**** Data listing
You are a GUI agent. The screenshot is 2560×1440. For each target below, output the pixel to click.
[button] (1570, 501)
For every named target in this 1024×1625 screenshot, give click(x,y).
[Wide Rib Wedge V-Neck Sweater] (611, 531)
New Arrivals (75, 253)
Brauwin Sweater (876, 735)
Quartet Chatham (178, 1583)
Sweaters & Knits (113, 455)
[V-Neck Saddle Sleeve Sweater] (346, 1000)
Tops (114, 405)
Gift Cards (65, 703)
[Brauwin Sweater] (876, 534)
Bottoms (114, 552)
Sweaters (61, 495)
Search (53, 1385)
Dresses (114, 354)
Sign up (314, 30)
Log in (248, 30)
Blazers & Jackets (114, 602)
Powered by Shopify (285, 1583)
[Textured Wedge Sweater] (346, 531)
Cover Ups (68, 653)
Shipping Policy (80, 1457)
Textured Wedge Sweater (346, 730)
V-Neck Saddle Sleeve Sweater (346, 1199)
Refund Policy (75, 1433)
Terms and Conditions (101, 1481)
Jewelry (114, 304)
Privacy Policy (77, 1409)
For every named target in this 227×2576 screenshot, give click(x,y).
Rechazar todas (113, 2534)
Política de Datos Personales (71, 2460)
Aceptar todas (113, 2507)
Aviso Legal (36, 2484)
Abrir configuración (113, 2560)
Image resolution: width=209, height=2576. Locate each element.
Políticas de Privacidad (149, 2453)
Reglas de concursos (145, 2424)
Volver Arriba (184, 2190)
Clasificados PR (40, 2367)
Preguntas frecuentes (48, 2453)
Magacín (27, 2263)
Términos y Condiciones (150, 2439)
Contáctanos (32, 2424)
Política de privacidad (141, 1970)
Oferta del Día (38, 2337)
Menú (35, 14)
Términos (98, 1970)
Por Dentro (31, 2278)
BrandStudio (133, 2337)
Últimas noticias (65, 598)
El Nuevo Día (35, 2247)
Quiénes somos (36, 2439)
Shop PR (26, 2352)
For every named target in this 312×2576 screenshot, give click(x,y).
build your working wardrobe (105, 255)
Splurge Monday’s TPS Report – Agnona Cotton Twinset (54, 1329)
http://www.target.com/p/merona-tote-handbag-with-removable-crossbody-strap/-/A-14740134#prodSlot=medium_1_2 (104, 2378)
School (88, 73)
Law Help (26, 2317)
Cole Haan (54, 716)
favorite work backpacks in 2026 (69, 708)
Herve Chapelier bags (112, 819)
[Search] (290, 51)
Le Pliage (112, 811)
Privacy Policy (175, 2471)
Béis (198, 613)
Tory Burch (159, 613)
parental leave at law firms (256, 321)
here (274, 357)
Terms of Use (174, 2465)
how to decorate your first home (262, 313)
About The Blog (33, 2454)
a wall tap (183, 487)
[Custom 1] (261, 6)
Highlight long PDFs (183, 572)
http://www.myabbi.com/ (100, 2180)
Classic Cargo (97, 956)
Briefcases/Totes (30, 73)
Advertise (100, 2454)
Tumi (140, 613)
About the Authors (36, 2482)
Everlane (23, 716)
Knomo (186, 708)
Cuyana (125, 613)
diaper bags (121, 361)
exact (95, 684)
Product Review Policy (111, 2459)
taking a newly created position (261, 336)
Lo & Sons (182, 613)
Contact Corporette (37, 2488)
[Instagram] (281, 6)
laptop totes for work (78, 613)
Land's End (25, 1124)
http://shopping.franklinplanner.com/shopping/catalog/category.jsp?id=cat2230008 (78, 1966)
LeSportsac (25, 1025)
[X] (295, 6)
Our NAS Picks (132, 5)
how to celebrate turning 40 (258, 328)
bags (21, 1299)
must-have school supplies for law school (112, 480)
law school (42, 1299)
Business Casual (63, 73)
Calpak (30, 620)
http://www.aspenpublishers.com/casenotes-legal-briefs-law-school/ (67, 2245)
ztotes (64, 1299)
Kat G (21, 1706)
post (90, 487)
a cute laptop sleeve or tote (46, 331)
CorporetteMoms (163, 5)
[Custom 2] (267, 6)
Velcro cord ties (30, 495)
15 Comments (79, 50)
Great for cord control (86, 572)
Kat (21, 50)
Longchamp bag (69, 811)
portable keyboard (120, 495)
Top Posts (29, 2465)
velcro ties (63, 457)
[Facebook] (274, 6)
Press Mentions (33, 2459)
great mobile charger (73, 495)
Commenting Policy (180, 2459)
********
**About this exercise:**
An exact copy of all the records is the only acceptable answer.

**Result for this exercise:**
You are a GUI agent. The screenshot is 2560×1440. For each target below, output the pixel to click.
[button] (1570, 501)
For every named target in this 1024×1625 screenshot, give click(x,y).
[Wide Rib Wedge V-Neck Sweater] (611, 531)
New Arrivals (75, 253)
Brauwin Sweater (876, 735)
Quartet Chatham (178, 1583)
Sweaters & Knits (113, 455)
[V-Neck Saddle Sleeve Sweater] (346, 1000)
Tops (114, 405)
Gift Cards (65, 703)
[Brauwin Sweater] (876, 534)
Bottoms (114, 552)
Sweaters (61, 495)
Search (53, 1385)
Dresses (114, 354)
Sign up (314, 30)
Log in (248, 30)
Blazers & Jackets (114, 602)
Powered by Shopify (285, 1583)
[Textured Wedge Sweater] (346, 531)
Cover Ups (68, 653)
Shipping Policy (80, 1457)
Textured Wedge Sweater (346, 730)
V-Neck Saddle Sleeve Sweater (346, 1199)
Refund Policy (75, 1433)
Terms and Conditions (101, 1481)
Jewelry (114, 304)
Privacy Policy (77, 1409)
For every named target in this 227×2576 screenshot, give click(x,y).
Rechazar todas (113, 2534)
Política de Datos Personales (71, 2460)
Aceptar todas (113, 2507)
Aviso Legal (36, 2484)
Abrir configuración (113, 2560)
Image resolution: width=209, height=2576. Locate each element.
Políticas de Privacidad (149, 2453)
Reglas de concursos (145, 2424)
Volver Arriba (184, 2190)
Clasificados PR (40, 2367)
Preguntas frecuentes (48, 2453)
Magacín (27, 2263)
Términos y Condiciones (150, 2439)
Contáctanos (32, 2424)
Política de privacidad (141, 1970)
Oferta del Día (38, 2337)
Menú (35, 14)
Términos (98, 1970)
Por Dentro (31, 2278)
BrandStudio (133, 2337)
Últimas noticias (65, 598)
El Nuevo Día (35, 2247)
Quiénes somos (36, 2439)
Shop PR (26, 2352)
For every named target in this 312×2576 screenshot, give click(x,y).
build your working wardrobe (105, 255)
Splurge Monday’s TPS Report – Agnona Cotton Twinset (54, 1329)
http://www.target.com/p/merona-tote-handbag-with-removable-crossbody-strap/-/A-14740134#prodSlot=medium_1_2 (104, 2378)
School (88, 73)
Law Help (26, 2317)
Cole Haan (54, 716)
favorite work backpacks in 2026 (69, 708)
Herve Chapelier bags (112, 819)
[Search] (290, 51)
Le Pliage (112, 811)
Privacy Policy (175, 2471)
Béis (198, 613)
Tory Burch (159, 613)
parental leave at law firms (256, 321)
here (274, 357)
Terms of Use (174, 2465)
how to decorate your first home (262, 313)
About The Blog (33, 2454)
a wall tap (183, 487)
[Custom 1] (261, 6)
Highlight long PDFs (183, 572)
http://www.myabbi.com/ (100, 2180)
Classic Cargo (97, 956)
Briefcases/Totes (30, 73)
Advertise (100, 2454)
Tumi (140, 613)
About the Authors (36, 2482)
Everlane (23, 716)
Knomo (186, 708)
Cuyana (125, 613)
diaper bags (121, 361)
exact (95, 684)
Product Review Policy (111, 2459)
taking a newly created position (261, 336)
Lo & Sons (182, 613)
Contact Corporette (37, 2488)
[Instagram] (281, 6)
laptop totes for work (78, 613)
Land's End (25, 1124)
http://shopping.franklinplanner.com/shopping/catalog/category.jsp?id=cat2230008 (78, 1966)
LeSportsac (25, 1025)
[X] (295, 6)
Our NAS Picks (132, 5)
how to celebrate turning 40 (258, 328)
bags (21, 1299)
must-have school supplies for law school (112, 480)
law school (42, 1299)
Business Casual (63, 73)
Calpak (30, 620)
http://www.aspenpublishers.com/casenotes-legal-briefs-law-school/ (67, 2245)
ztotes (64, 1299)
Kat G (21, 1706)
post (90, 487)
a cute laptop sleeve or tote (46, 331)
CorporetteMoms (163, 5)
[Custom 2] (267, 6)
Velcro cord ties (30, 495)
15 Comments (79, 50)
Great for cord control (86, 572)
Kat (21, 50)
Longchamp bag (69, 811)
portable keyboard (120, 495)
Top Posts (29, 2465)
velcro ties (63, 457)
[Facebook] (274, 6)
Press Mentions (33, 2459)
great mobile charger (73, 495)
Commenting Policy (180, 2459)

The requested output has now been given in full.